Q13. Session Execution Order
The recommended plan runs 9 sessions, front-loading non-WAL fixes (Sessions 1–6) and deferring WAL decoder work to Session 7.
| Alternative | Description | Rationale |
|---|---|---|
| (a) As proposed | Sessions 1–6 focus on trigger-based correctness and tests. Session 7 tackles WAL. Sessions 8–9 are operational hardening. | Maximizes value for the default (trigger) path first.

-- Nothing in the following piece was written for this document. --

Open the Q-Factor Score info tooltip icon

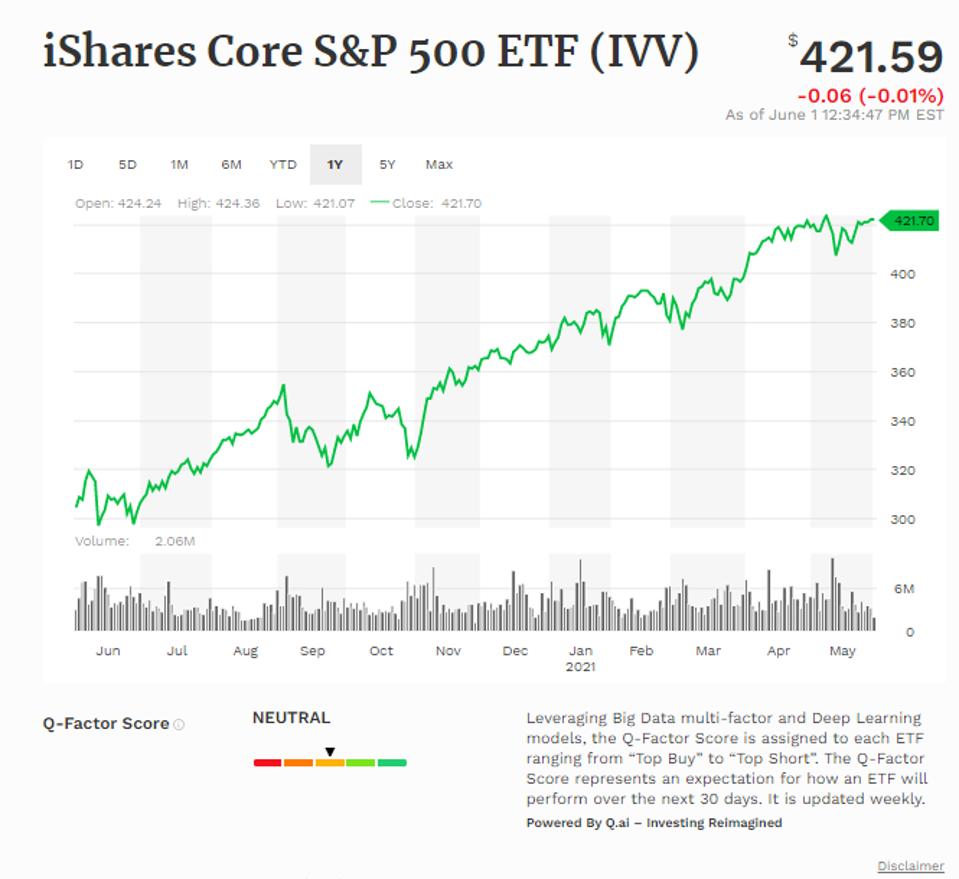click(x=180, y=723)
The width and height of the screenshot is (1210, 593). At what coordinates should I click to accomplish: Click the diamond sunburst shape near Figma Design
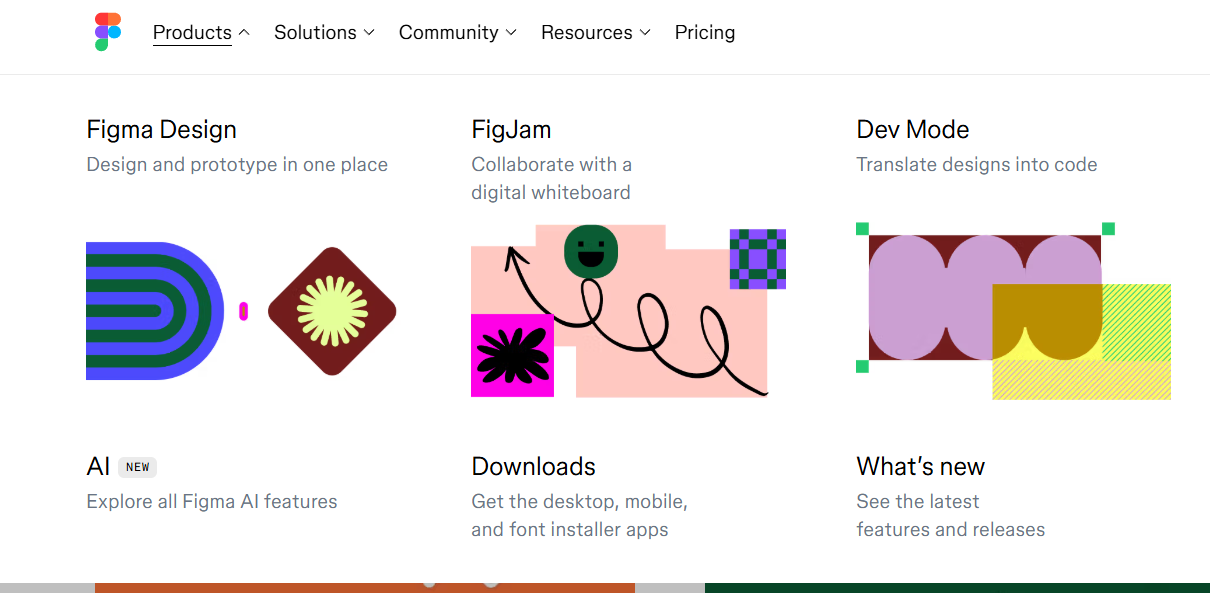(x=331, y=310)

WAL fixes only matter when WAL mode is enabled. |
| (b) WAL earlier (Session 3–4) | Move F2+F3+F4 to Session 3, shift test coverage to Sessions 5–6 | Gets WAL mode production-ready sooner. Useful if WAL is a 1.0 requirement. |
| © Test coverage earlier | Move F17–F26 (test coverage) to Sessions 3–4, before DDL tracking fixes | Tests may surface unknown bugs in existing operators, informing whether DDL/WAL fixes need reprioritization. |
Preferred: (a) As proposed, with one modification: move a small batch of high-value tests (F18: FULL JOIN, F19: INTERSECT/EXCEPT) into Session 2 alongside the DDL tracking work. These operators have 400+ lines of untested delta SQL and testing them early could surface P1 bugs before the codebase grows further.